* About this task
Scan the entries for lines with the word "computer", then copy those lines.

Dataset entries
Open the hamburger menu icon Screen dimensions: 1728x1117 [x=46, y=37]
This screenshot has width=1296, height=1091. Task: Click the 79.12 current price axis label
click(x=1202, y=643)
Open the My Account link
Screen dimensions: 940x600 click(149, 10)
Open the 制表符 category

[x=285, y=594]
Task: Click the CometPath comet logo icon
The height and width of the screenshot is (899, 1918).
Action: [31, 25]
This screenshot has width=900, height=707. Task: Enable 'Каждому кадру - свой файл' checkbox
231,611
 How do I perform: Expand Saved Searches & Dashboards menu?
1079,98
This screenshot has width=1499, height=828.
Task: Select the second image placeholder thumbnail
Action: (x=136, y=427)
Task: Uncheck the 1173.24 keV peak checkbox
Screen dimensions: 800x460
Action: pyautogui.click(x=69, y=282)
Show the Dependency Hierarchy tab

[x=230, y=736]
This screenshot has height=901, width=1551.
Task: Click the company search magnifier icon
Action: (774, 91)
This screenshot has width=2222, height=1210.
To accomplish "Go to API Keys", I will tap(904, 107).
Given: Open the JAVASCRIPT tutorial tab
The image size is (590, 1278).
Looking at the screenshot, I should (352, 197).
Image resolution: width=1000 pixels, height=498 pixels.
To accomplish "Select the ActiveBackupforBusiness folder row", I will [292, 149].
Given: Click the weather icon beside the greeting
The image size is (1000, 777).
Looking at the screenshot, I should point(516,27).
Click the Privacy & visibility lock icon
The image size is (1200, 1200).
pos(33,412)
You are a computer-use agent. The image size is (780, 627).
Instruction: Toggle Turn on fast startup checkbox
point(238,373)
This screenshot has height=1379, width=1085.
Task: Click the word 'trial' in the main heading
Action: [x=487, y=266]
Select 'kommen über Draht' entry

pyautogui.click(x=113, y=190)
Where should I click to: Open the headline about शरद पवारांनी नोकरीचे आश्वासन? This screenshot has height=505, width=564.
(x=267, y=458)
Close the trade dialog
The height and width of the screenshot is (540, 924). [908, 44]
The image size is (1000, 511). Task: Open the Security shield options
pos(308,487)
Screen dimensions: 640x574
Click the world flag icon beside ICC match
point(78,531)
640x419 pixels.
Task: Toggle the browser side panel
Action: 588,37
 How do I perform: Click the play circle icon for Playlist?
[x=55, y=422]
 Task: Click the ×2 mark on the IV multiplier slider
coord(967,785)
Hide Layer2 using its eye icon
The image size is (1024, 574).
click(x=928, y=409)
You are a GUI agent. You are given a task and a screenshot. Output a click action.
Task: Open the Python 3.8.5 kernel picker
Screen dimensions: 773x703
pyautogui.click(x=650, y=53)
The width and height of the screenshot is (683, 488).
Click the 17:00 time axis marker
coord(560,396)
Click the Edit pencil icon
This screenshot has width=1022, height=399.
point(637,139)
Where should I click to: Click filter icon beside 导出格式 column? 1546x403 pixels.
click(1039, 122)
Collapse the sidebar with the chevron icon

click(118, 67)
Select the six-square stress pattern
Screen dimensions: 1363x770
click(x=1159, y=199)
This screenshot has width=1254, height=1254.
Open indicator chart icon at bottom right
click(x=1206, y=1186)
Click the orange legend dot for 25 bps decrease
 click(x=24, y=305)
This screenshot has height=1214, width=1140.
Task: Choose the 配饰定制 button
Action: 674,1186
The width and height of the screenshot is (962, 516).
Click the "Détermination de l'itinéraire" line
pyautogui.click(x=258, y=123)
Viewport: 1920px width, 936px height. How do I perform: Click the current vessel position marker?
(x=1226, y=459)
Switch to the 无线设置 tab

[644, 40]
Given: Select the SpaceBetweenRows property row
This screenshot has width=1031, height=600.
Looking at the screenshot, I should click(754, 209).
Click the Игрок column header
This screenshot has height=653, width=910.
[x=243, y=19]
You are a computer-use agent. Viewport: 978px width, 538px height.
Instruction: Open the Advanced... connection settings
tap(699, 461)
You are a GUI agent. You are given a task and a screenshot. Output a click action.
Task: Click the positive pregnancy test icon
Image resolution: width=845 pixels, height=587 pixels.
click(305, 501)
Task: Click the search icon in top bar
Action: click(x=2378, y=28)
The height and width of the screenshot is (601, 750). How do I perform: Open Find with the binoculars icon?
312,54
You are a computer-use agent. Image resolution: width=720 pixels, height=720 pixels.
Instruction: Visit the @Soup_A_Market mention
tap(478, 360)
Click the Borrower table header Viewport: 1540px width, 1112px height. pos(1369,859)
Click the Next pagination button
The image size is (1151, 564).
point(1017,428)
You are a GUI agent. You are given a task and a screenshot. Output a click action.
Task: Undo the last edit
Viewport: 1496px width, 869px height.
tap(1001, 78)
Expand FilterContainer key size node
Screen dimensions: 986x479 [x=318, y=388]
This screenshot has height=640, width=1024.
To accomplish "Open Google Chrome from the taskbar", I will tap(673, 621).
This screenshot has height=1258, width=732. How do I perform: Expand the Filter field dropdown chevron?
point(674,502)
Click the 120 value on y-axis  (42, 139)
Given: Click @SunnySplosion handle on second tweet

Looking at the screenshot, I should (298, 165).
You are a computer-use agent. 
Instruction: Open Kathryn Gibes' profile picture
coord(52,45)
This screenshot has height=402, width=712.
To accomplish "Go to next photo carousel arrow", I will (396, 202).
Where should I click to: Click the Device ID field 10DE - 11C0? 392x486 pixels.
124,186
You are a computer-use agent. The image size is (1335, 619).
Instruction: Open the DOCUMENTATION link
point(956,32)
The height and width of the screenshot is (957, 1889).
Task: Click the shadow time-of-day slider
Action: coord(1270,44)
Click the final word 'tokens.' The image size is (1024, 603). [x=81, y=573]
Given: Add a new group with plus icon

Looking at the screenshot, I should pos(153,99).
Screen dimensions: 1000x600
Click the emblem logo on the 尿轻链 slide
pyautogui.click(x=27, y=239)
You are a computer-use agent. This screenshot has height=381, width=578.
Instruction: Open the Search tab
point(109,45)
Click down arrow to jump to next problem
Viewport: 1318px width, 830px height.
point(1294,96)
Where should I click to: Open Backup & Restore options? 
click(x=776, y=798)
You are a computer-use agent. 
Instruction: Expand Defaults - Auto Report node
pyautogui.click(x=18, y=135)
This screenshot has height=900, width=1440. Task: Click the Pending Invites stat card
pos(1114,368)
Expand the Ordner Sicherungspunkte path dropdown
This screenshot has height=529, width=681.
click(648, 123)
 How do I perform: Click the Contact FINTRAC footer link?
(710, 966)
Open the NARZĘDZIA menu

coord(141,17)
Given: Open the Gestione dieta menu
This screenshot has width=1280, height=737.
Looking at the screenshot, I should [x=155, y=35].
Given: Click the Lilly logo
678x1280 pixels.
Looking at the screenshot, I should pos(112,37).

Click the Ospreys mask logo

* Written answer
You are a computer-use agent. The image size is (780, 627).
You are a computer-use agent. Viewport: 978px width, 538px height.
You are a computer-use agent. Image resolution: width=720 pixels, height=720 pixels.
You are a computer-use agent. 
You are a computer-use agent. The image size is (1335, 619).
You are a computer-use agent. This screenshot has height=381, width=578.
You are a computer-use agent. 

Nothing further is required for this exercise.